Through the course of applying the SFC estimation methods to simulated and experimental data, it was demonstrated that these methods overestimate the SFC and the degree of this bias is a function of the number of spikes used and the asymptotic SFC. Of course, given enough data, many of the issues involved in coherence estimation are no longer of practical concern, including SFC bias. However, we cannot assume that this will always—or even often—be the case. It is when the limits of the estimator are pushed that the quality of estimation needs to be examined. There certainly exist experimental paradigms where it is difficult to collect large numbers of spikes; one example is if SFC is to be estimated over short time intervals. This could occur if one is studying coherence during transient events (i.e., stimuli, ripples, or epileptic seizures) or if coherence is suspected of changing rapidly with time. Compounding the problem are neurons that fire with a very low rate. Pyramidal cells with a firing rate of <1 Hz are not uncommon in the hippocampus. In cases such as these, the bias has an appreciable effect on the estimate.

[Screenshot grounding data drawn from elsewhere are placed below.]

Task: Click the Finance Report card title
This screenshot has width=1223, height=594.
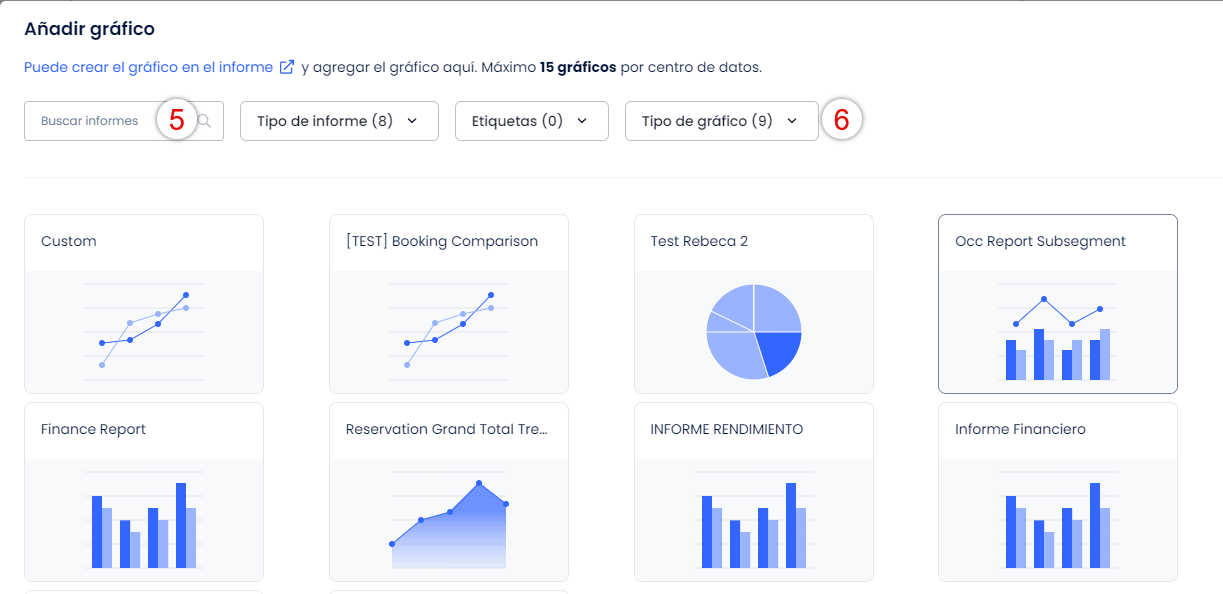Action: pyautogui.click(x=93, y=429)

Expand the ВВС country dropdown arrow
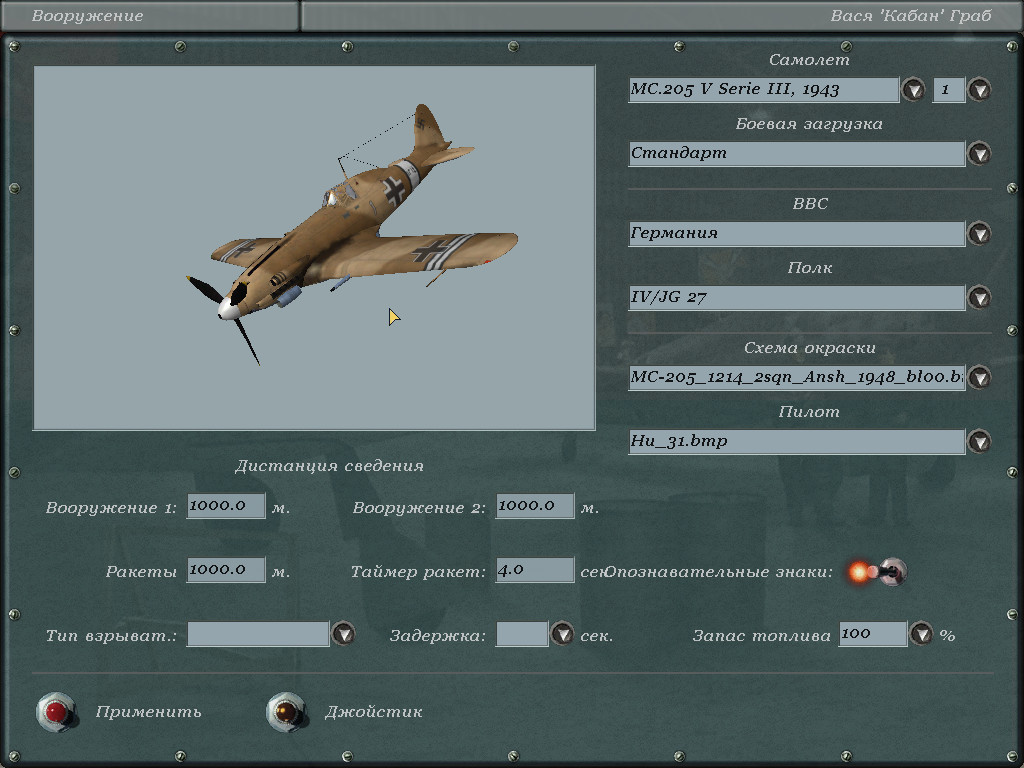[x=979, y=234]
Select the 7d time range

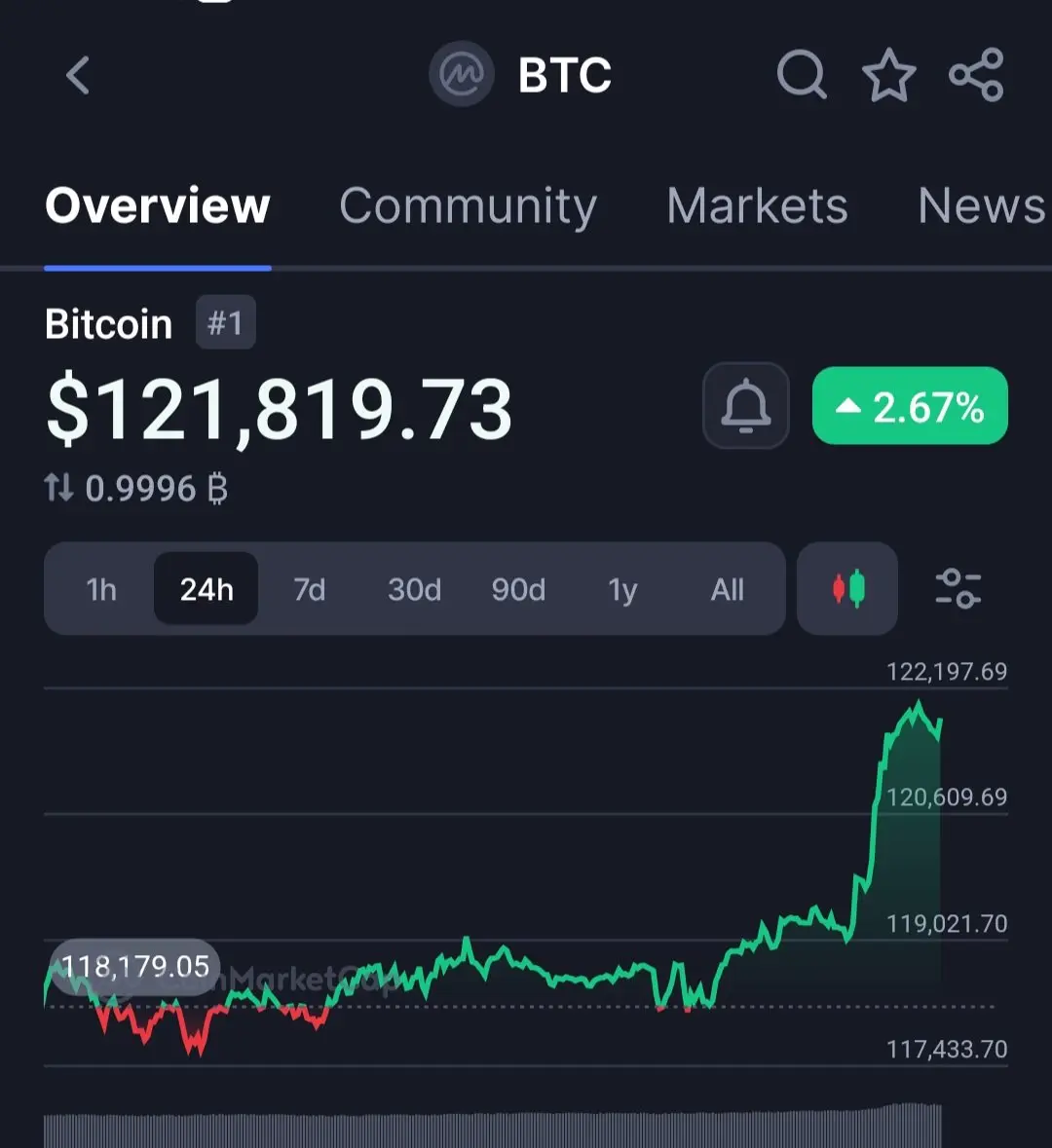(310, 589)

The proposed bias correction has been shown to have two major effects on the quality of the coherence estimate. In general, it reduces bias while adding variance to the estimate. This can result in either an increase or a decrease in the MSE, depending on the asymptotic coherence and the number of spikes in the STA. For the more realistic simulated models and the experimental data, the results from the conditions tested showed that the MSE is usually either reduced or unaffected, except in the case of high coherence (γ >0.25) and low numbers of spikes (*n* <4) for the FB-SFC method. We and others (Foffani et al. 2007; Fries et al. 1997) have found coherence levels are typically lower than this in neuronal data, even for well-synchronized cases. Therefore it seems unlikely that the correction would increase the error in estimation.

The bias correction had the greatest effect when the number of spikes was <100 and, beyond this, its effect was less pronounced. However, this does not mean the bias correction should not be used in cases of >100 spikes because when asymptotic coherence is low, results may still be biased. Consider a comparison between two conditions, both of zero actual coherence. In either condition, the uncorrected estimate will have an expected value of 1/*n*. If in one condition, 200 spikes are available in the observation window, the expected estimated coherence will be 0.005. For some this might be an acceptable error. However, if the other condition has only 100 spikes available in the observation window, the expected value of the uncorrected estimate will be 0.01. The result is that one estimate is twice as great as the other, even though the coherence is the same in both cases. Since the bias correction does not increase the MSE for cases of large numbers of spikes, it can be beneficial even for cases of >100 spikes.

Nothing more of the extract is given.